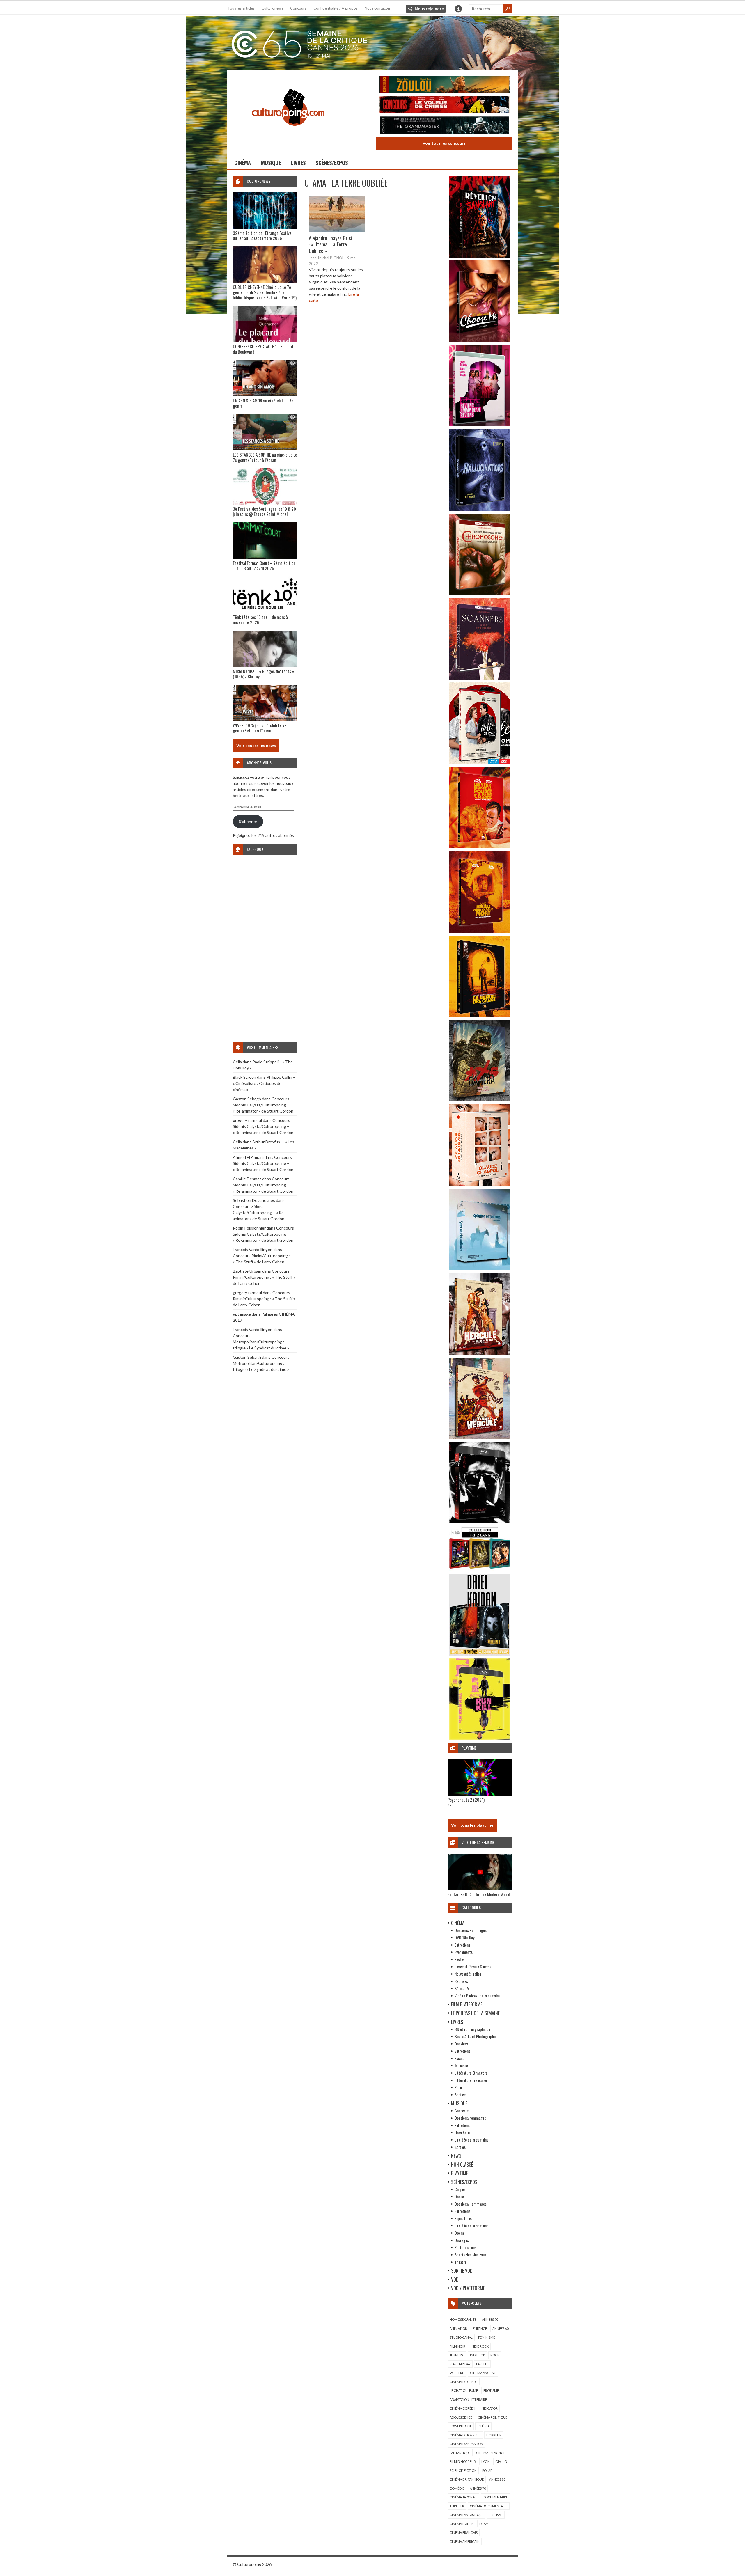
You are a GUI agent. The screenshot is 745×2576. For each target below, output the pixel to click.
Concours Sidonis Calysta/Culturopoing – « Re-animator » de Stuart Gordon (263, 1104)
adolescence (461, 2417)
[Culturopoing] (288, 134)
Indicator (489, 2408)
= = = = =
> _Work order_
Write every line above again exactly, but leave the pictures out.

> _Result of the task_
You are a GUI agent. The screenshot is 745×2576. For each target below, output the pixel to click.
Concours Sidonis Calysta/Culturopoing – « Re-animator » de Stuart Gordon (263, 1104)
adolescence (461, 2417)
[Culturopoing] (288, 134)
Indicator (489, 2408)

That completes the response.